Exercise aim:
Starting at the top of the data and ending with the line that holds "Task: Open the 高中化学老师 job link", transcribe each line exactly; include both ends.

──────── Task input ────────

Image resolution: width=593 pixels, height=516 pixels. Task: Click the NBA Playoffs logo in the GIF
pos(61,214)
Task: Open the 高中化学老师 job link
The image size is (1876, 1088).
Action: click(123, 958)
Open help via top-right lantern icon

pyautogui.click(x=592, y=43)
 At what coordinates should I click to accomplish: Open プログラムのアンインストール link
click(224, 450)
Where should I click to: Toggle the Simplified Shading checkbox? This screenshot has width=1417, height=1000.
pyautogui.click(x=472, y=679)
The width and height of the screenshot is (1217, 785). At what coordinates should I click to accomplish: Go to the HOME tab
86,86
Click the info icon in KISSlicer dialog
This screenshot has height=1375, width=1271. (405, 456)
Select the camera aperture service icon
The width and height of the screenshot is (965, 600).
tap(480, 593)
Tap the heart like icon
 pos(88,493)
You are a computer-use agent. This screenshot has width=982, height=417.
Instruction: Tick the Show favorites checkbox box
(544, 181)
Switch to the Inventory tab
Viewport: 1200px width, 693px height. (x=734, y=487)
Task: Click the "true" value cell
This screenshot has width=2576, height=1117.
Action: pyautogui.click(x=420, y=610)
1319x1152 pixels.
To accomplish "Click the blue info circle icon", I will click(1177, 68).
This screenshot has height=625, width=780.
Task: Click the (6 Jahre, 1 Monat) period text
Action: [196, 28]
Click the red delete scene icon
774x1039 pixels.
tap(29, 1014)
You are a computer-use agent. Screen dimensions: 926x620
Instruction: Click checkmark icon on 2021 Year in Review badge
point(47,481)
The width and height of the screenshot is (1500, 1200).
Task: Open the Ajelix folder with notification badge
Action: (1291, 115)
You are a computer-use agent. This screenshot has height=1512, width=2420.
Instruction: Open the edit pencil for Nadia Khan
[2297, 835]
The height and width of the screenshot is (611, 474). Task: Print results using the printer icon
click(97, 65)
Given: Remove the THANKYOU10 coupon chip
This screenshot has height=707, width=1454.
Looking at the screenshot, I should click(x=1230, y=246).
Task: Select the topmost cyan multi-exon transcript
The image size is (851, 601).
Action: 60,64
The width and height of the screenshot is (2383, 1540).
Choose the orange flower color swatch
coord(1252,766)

────────

Answer for the task:
Image resolution: width=593 pixels, height=516 pixels. Task: Click the NBA Playoffs logo in the GIF
pos(61,214)
Task: Open the 高中化学老师 job link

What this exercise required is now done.